I used to think I was the only one interested in keeping tabs on the house as I walked or drove by, but this isn’t the case. Its plainness is the spectacle of the neighborhood. Everyone who comes near cranes their neck in an effort to obtain that exhilarating 5-second glance into this mysterious house as they pass down the street. The desire to see into a life is, in itself, a desire to understand your own, a constant barrage of checks and balances to the tune of, ‘Am I normal?’ 

These are the things I think about.

Most of the time, a perfect, changeless home would make me come to the undesirable conclusion that I am, as suspected, not normal. However, this house—this morgue, is the exception. Its strange, sterile beige-ness reminds me of hospital rooms, aloneness, and a certain wallpaper just yellow enough to conjure madness. And the bowl, that sinister bowl.

The room is dated. It’s been the same for twenty-four years, perhaps forever. Part of me believes it exists outside of time and space. Against the wall in the living room sit two empty chairs facing the street outside, a small table between them. Nothing has ever moved. Nothing added, nothing taken away. In short, when the world is reduced to nothing but ash, the house will remain, and the invisible eyes within those motionless chairs will continue to gaze onward at ruins they had time to expect.

Where we have limited tenure, the house has none.

The other day, on my walk, however, I noticed something so entirely shocking I sped up a bit for fear that seeing it alone could be a harbinger of doom. There on the table between those changeless beige chairs was a particularly assaulting, bright purple bowl. The complete antithesis to everything around it. Its inner lining, a sickening neon green.

While the consistent lack of something should make you entirely expectant of nothing at all, it somehow seems more likely for something entirely out of the ordinary to occur in an utterly ordinary room. 
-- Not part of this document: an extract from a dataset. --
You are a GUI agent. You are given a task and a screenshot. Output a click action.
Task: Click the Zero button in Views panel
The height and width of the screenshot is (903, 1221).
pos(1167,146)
We always look in the window. The open window.

There are things you wait for. Is this waiting not confirmation that anything can happen?
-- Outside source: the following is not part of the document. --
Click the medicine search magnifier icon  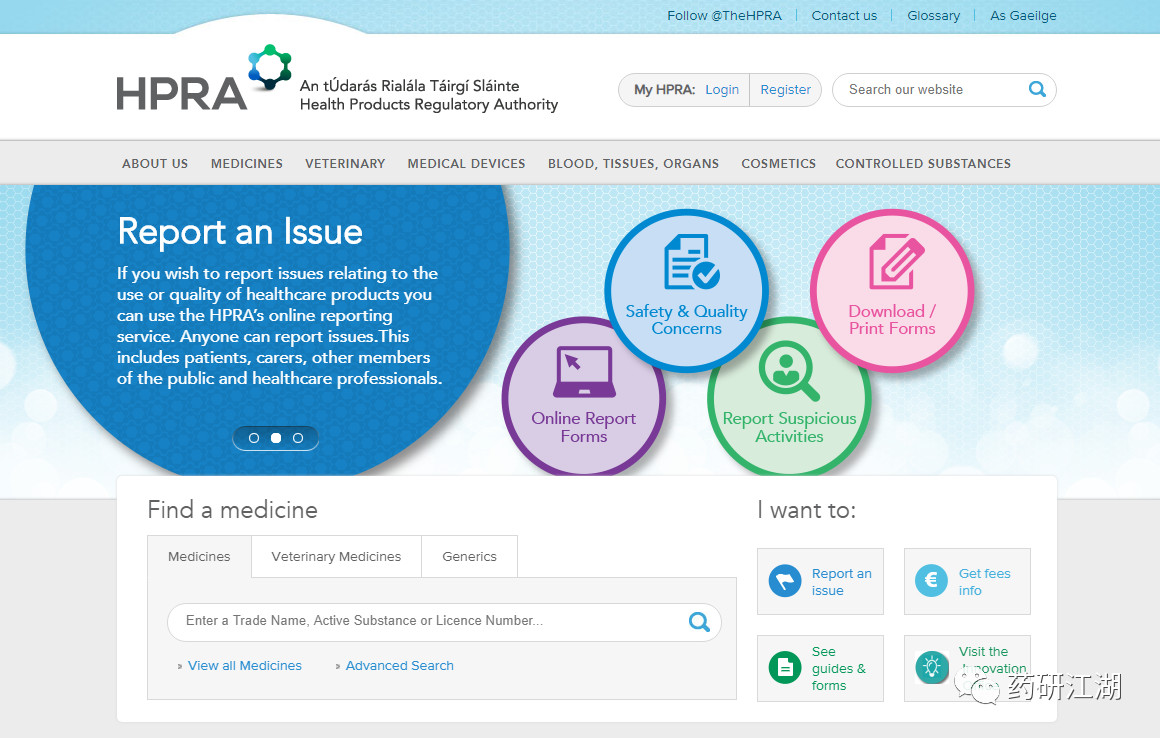699,622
Sometimes, I wonder if everyone who looks in the window sees something different. The house with no one in it, a mirror perhaps. The purple bowl with neon green lining—red with pink lining for someone else. Maybe, horror of horrors, it’s not even a bowl.

Does it mean something? Am I the only one thinking this? 
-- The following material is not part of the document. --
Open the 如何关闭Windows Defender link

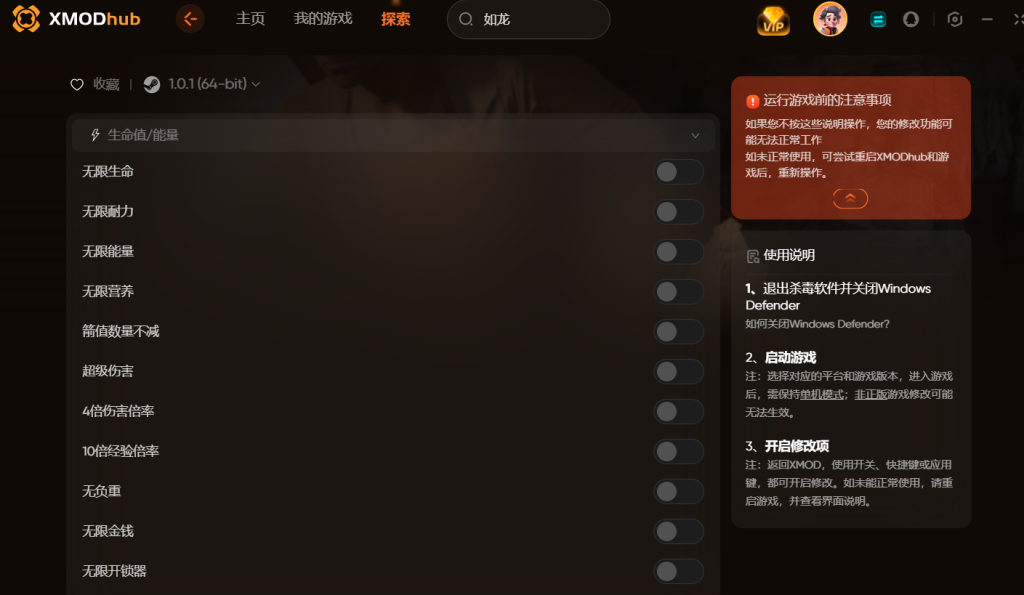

How do you decorate with a purple bowl? You think you understand something, someone, and suddenly, an ugly bowl with neon lining just appears. It doesn’t go with anything you have. It’s the only thing you see. Suddenly, everything revolves around the bowl. 

How does it happen? When does it happen? Will therapy teach you to hide the bowl in the pantry? Get rid of it entirely? Maybe smash it into a million pieces.

One wonders. 

 “I can change—I am capable of change,” the bowl hums. “I am not for everyone, but I am for you.” 

‘I’ll get a better look at this bowl the next time I pass by,’ I thought. ‘I will not be afraid.’

Today, walking past the house with no one in it, the bowl was gone.

Savannah Vold

Savannah Vold is a writer and visual artist from San Francisco. Interested in exploring and expanding her myriad of creative interests, she founded The Executant.